Assembly of Bacillus subtilis Dynamin into Membrane-Protective Structures in Response to Environmental Stress Is Mediated by Moderate Changes in Dynamics at a Single Molecule Level.

Dynamin-like proteins are membrane-associated GTPases, conserved in bacteria and in eukaryotes, that can mediate nucleotide-driven membrane deformation or membrane fusion reactions. Bacillus subtilis' DynA has been shown to play an important role in protecting cells against chemicals that induce membrane leakage, and to form an increased number of membrane-associated structures after induction of membrane stress. We have studied the dynamics of DynA at a single molecule level in real time, to investigate how assembly of stress-induced structures is accompanied by changes in molecule dynamics. We show that DynA molecule displacements are best described by the existence of three distinct populations, a static mode, a low-mobility, and a fast-mobile state. Thus, DynA is most likely freely diffusive within the cytosol, moves along the cell membrane with a low mobility, and arrests at division sites or at stress-induced lesions at the membrane.

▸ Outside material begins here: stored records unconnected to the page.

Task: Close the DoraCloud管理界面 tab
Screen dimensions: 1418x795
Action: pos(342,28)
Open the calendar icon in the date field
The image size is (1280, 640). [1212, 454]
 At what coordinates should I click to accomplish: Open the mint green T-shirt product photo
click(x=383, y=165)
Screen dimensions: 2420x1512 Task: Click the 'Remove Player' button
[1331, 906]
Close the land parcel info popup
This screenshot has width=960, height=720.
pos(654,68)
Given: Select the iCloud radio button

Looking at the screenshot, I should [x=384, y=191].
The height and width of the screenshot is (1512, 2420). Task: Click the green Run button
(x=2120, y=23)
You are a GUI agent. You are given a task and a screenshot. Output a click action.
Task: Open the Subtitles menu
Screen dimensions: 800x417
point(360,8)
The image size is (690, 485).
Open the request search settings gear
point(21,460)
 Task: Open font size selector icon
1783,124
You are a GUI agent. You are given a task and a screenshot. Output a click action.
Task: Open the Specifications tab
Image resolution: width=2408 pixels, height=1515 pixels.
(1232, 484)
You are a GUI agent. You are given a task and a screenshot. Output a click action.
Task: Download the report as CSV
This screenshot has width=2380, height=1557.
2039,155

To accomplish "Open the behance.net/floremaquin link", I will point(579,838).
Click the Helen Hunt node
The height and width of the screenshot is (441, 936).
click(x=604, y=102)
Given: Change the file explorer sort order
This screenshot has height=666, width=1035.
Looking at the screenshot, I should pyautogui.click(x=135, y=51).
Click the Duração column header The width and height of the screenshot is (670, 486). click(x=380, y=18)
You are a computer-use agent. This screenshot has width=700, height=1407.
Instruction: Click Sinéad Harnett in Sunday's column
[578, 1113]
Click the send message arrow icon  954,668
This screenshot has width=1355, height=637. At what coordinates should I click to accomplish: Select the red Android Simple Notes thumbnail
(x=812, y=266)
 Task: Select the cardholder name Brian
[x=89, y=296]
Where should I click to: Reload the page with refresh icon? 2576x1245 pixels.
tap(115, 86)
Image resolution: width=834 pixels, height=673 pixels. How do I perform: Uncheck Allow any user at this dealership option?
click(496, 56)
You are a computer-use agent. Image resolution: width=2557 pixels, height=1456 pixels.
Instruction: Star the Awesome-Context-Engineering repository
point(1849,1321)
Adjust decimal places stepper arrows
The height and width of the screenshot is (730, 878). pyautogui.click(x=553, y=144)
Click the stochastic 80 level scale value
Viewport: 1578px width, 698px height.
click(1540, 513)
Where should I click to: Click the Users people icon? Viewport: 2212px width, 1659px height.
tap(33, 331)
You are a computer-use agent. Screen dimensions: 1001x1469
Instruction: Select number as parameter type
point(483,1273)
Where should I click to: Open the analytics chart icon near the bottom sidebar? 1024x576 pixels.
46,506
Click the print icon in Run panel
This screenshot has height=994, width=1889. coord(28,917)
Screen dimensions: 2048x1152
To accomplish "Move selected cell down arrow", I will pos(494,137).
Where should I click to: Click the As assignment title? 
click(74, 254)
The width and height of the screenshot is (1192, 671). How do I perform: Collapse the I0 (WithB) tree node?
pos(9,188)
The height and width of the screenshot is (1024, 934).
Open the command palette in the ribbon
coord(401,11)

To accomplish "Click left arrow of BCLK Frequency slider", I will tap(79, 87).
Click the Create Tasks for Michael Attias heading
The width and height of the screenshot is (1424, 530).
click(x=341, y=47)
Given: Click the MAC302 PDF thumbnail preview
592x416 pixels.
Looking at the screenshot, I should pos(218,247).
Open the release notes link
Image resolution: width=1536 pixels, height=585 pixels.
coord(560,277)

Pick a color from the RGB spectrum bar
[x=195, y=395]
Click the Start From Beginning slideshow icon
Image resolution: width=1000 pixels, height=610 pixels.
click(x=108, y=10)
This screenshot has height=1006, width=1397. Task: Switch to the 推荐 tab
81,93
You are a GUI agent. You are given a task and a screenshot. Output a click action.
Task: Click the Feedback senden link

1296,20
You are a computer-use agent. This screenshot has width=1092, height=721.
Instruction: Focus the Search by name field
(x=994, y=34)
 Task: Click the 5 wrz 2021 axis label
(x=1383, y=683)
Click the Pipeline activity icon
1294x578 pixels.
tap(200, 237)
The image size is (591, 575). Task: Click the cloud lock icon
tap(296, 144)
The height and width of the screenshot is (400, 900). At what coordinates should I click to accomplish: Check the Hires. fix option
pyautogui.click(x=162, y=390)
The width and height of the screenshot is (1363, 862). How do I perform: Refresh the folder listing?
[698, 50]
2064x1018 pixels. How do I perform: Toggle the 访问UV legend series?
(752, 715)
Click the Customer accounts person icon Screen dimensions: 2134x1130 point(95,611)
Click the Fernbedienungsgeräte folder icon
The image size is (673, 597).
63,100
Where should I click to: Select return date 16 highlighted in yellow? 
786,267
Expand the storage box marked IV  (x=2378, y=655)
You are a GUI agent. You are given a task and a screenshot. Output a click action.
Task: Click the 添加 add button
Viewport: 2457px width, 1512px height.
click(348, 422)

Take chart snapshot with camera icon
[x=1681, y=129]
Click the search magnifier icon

In response to stress-inducing membrane leakage, but not to general stress, DynA molecules become slightly more static, but largely retain their mobility, suggesting that only few molecules are involved in the repair of membrane lesions, while most molecules remain in a dynamic mode scanning for lesions. Our data suggest that even moderate changes in single molecule dynamics can lead to visible changes in protein localization patterns.